If instead, you are the kind of person who tends to shut down when you are feeling upset or uncomfortable about something and pretend that everything is fine, your job is going to be to make an effort every day to be direct and honest about how you are feeling.
In the beginning of practising emotional regulation, it is going to feel very awkward and uncomfortable. You are used to numbing yourself out and denying you have feelings about things (and you may believe you are suffering from “depression.”)
But my suggestion is to work on becoming more open and honest about how you are feeling for a few weeks, and see how your depression is going after that), so it is going to take some practice to let yourself really feel again. But once you start, you will be amazed at how much more energy you will start to feel and how much more connected you will feel with your partner.
You may be wondering, “But how can I begin to share my real feelings while cooped up in the house? What if by sharing how I am feeling, then everyone loses control?
What if things don’t go over well? What if my partner/children/family members react negatively?
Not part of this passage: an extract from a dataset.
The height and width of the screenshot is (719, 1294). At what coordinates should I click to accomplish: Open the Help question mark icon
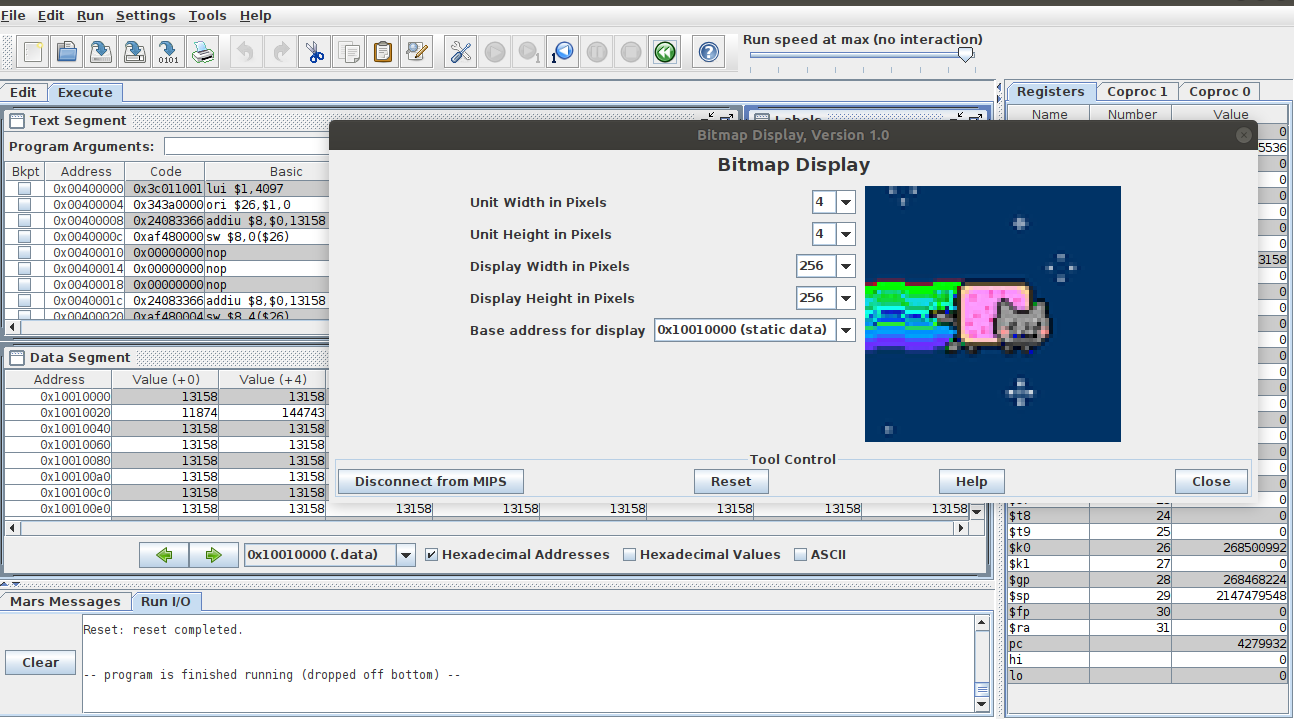click(x=709, y=52)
What if I feel overwhelmed trying to learn emotional regulation?”
All these fears are absolutely understandable.
3. Break old patterns:
It is difficult to break habits that we have been following for most of our lives, and it can be especially challenging when we are in the midst of a major crisis.
However, the opposite is also true: when we are in the midst of a world crisis such as the one we are in now, it is a perfect time to try to make changes, because so much is already shifting.
We have a real opportunity to begin to look at our lives and get deeply honest about what we want and don’t want, what is important and meaningful for us, and what is not, and begin to take some action towards building the life we want.
4. Start getting in touch with yourselves
Rather than remain passive victims in front of our “screens” or zoning out in any number of ways, we can take a bit of time each day to start getting in touch with ourselves, with how we are really feeling about things, with learning how to speak our truth and open the door to creating more intimacy with others.
If we keep in the forefront our main goal – to create Love and Beauty in our lives, one day at a time – we can learn how to express even our difficult emotions in ways that are constructive.
We can give ourselves some time to vent, and then shift our focus to something that will help us feel better – some small act of love that can bring us to open our hearts and realize that we actually do have more power than we think to change how we are feeling.
5. Don’t negate your difficult feelings
it is about first acknowledging them so we can let them go and then focus on what we are learning, and equip ourselves with what will facilitate emotional regulation.
This can bring us more love, more connection, more trust, more beauty in our own selves and in how we are interacting with others.
A better world begins with individual human beings improving their own lives and improving our own lives begins with taking care of ourselves and taking ownership of our happiness and wellbeing.
Not just on a material level, but on an emotional, psychological and relational level as well.
This does not mean that we have to become perfect overnight or that if we struggle with these new tools, there is something wrong with us.
On the contrary – we need to think of ourselves as Artists of our lives, just doing our best to practice how to love ourselves and others a bit more every day.
Every little bit of Love and Beauty that we can create in our own selves and relationships is an enormously important contribution to a better world, and there has never been more need for it than now.
We are all-powerful creators – let’s use this crisis to learn the art and science of emotional regulation and create more Love and Beauty, in small ways, every day.